"a very intriguing plot-line, with lots of potential, particularly within its genre"
When watching a horror movie, there is one simple aim from the film makers and one thing that we, the audience, expect – and that is to be scared. However, ‘Wake Wood’ doesn’t provoke such an emotion, and instead was strenuous at times, and unnecessarily complex.
‘Wake Wood’ has a very intriguing plot-line, with lots of potential, particularly within its genre. A young girl, Alice (Ella Connolly) is attacked and killed by a dog, and her parents, Louise (Eva Birthistle) and Patrick (Aidan Gillen) move to a reclusive Irish village called Wake Wood. They soon discover that the people of Wake Wood are able to bring the dead back to life (if they have been dead for less than a year) and allow them to spend time with their loved ones for three days only. Louise and Patrick cheat the system by declaring their daughter had been deceased for less than a year when she had in-fact passed away previous to that. Due to such a lie, things don’t go as initially planned.

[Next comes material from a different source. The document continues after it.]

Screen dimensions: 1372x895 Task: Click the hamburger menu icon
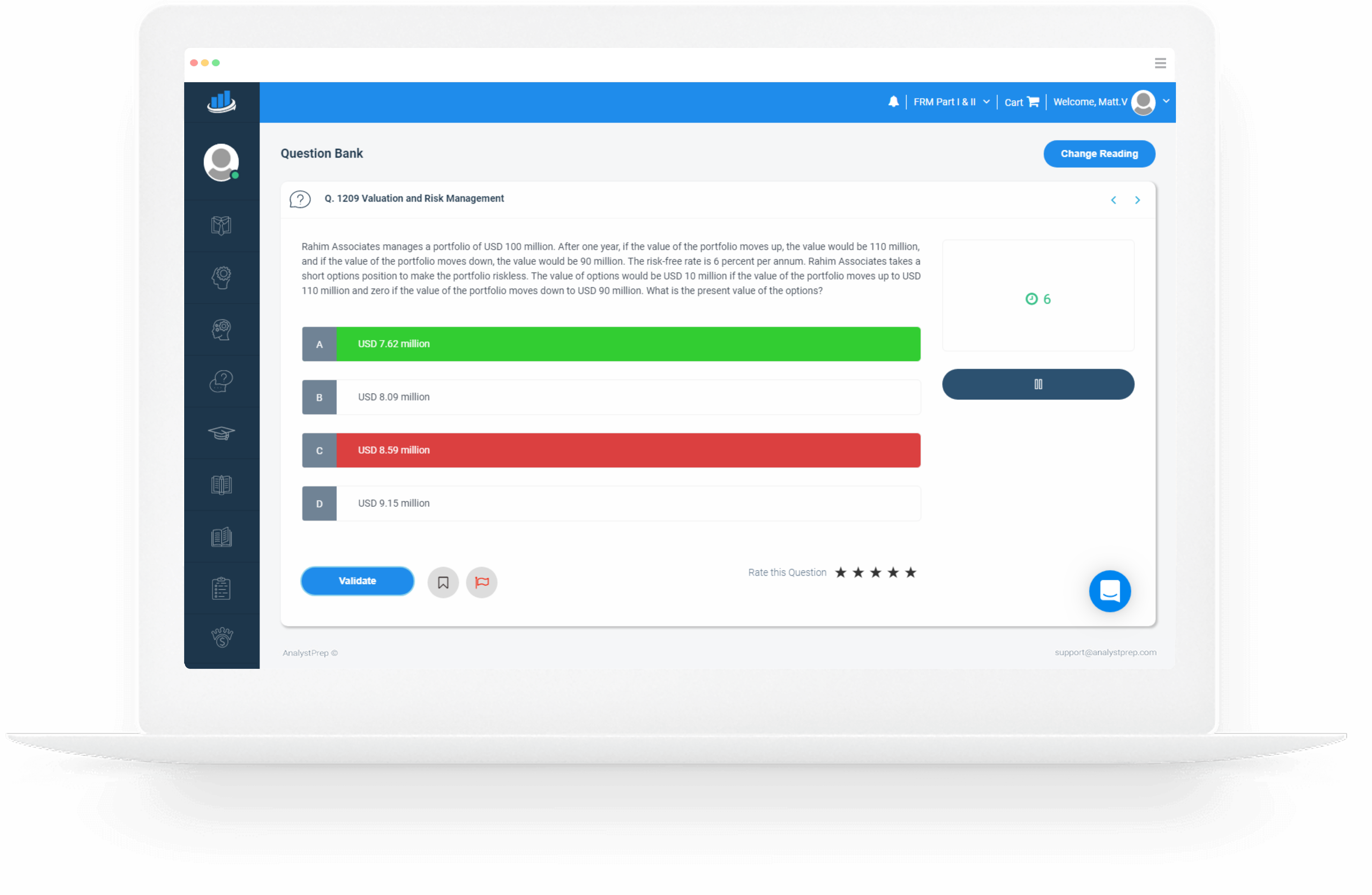coord(1161,63)
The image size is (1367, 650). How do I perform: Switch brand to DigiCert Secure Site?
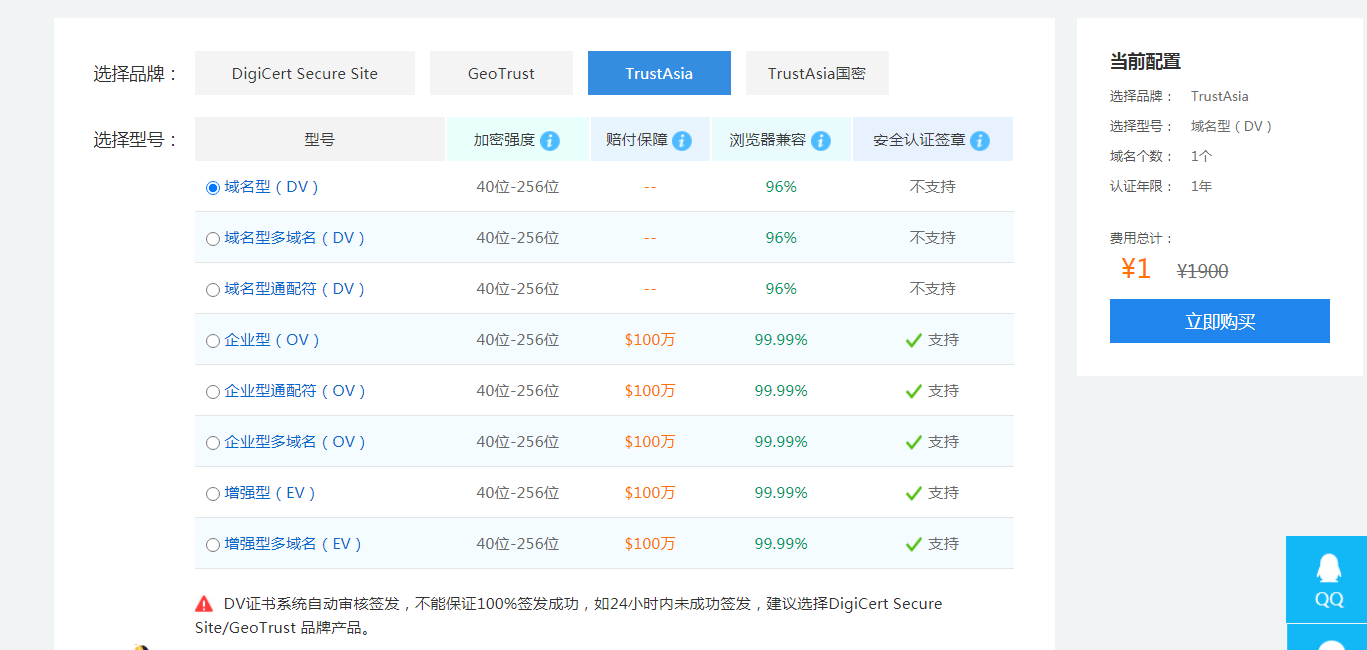305,73
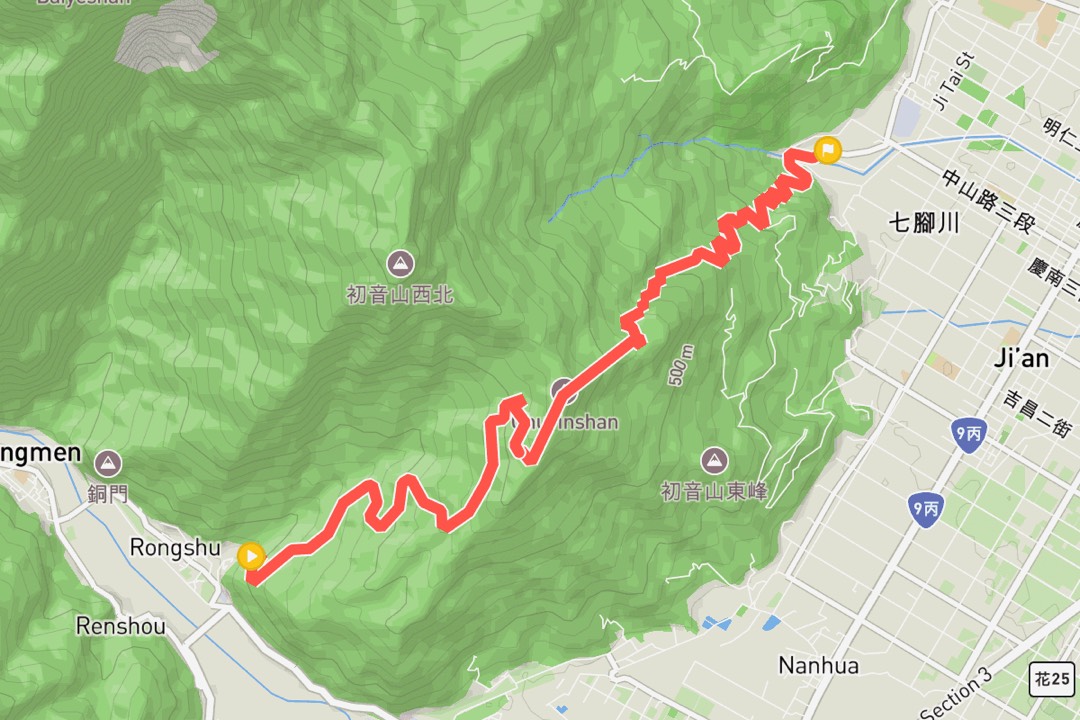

Within the story there is room for much potential and space to explore the realms of the un-dead and really pick upon some indistinct themes. The very idea of bringing the dead back to life, particularly that of a young girl - the most frightful subject within horror films - is creepy and sinister. However, what uncurls is gory and unimaginable. Not that the idea of bringing the dead back to life is believable in any way, but the film develops a fantastical route when, despite its outlandish ideas, it could actually stay more true-to-life - and there isn’t anything more scary than reality.
The performances from the lead roles are, however, well judged. It’s a thrilling debut from the young Ella Connolly who has an eerie atmosphere about her, and you always feel that she is capable of something horrifying. Also, Timothy Spall puts in a creepy performance as a local vet (Arthur) who performs the act of resurrection which brings Alice back to life.
Despite its lack of direction and its inability to make the hairs on the back of my neck stand-up – the unique and rather interesting story certainly gives the film some edge. It’s well-acted and delves into quite interesting themes, and the eerie atmosphere that lingers over the film most certainly adds to the suspense.
‘Wake Wood’ is not a bad film, not by any means, but it just feels like a decent idea that needs a bit more polishing. It became too overcomplicated for its own good, particularly towards the end, and despite its simplistic idea; its intricacy is its very own undoing.